Submitted by scrawford on
Title | Analysis and Design Techniques towards High-Performance and Energy-Efficient Dense Linear Solvers on GPUs |
Publication Type | Journal Article |
Year of Publication | 2018 |
Authors | Abdelfattah, A., A. Haidar, S. Tomov, and J. Dongarra |
Journal | IEEE Transactions on Parallel and Distributed Systems |
Volume | 29 |
Issue | 12 |
Pagination | 2700–2712 |
Date Published | 2018-12 |
Keywords | Dense linear solvers, energy efficiency, GPU computing |
Abstract | Graphics Processing Units (GPUs) are widely used in accelerating dense linear solvers. The matrix factorizations, which dominate the runtime for these solvers, are often designed using a hybrid scheme, where GPUs perform trailing matrix updates, while the CPUs perform the panel factorizations. Consequently, hybrid solutions require high-end CPUs and optimized CPU software in order to deliver high performance. Furthermore, they lack the energy efficiency inherent for GPUs due to the use of less energy-efficient CPUs, as well as CPU-GPU communications. This paper presents analysis and design techniques that overcome the shortcomings of the hybrid algorithms, and allow the design of high-performance and energy-efficient dense LU and Cholesky factorizations that use GPUs only. The full GPU solution eliminates the need for a high-end CPU and optimized CPU software, which leads to a better energy efficiency.

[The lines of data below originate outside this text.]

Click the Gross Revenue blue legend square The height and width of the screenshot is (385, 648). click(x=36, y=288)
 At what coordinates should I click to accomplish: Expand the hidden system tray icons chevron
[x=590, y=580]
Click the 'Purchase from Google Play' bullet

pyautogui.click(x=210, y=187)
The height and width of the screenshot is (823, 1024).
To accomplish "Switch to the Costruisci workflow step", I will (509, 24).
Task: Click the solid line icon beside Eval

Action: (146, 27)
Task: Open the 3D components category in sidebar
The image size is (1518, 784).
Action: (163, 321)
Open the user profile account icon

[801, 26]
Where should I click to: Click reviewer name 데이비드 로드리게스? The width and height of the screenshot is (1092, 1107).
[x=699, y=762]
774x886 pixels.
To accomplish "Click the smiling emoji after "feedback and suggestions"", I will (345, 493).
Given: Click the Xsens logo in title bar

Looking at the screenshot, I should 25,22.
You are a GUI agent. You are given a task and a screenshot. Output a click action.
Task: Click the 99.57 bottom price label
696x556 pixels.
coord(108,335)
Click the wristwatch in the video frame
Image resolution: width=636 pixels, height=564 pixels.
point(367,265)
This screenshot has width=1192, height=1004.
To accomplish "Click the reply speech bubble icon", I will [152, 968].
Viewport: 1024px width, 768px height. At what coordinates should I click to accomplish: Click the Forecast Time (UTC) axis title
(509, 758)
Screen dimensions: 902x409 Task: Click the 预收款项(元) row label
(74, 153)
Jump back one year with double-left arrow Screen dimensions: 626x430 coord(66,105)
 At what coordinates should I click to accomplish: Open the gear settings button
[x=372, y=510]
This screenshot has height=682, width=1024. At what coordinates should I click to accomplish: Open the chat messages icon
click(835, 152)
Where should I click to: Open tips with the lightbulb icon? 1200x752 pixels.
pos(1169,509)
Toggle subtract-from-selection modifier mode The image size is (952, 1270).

We discuss different design choices, and introduce optimized GPU kernels for panel factorizations. The developed solutions achieve 90+ percent of the performance of optimized hybrid solutions, while improving the energy efficiency by 50 percent. They outperform the vendor library by 30-50 percent in single precision, and 15-50 percent in double precision. We also show that hybrid designs trail the proposed solutions in performance when optimized CPU software is not available. |
DOI | 10.1109/TPDS.2018.2842785 |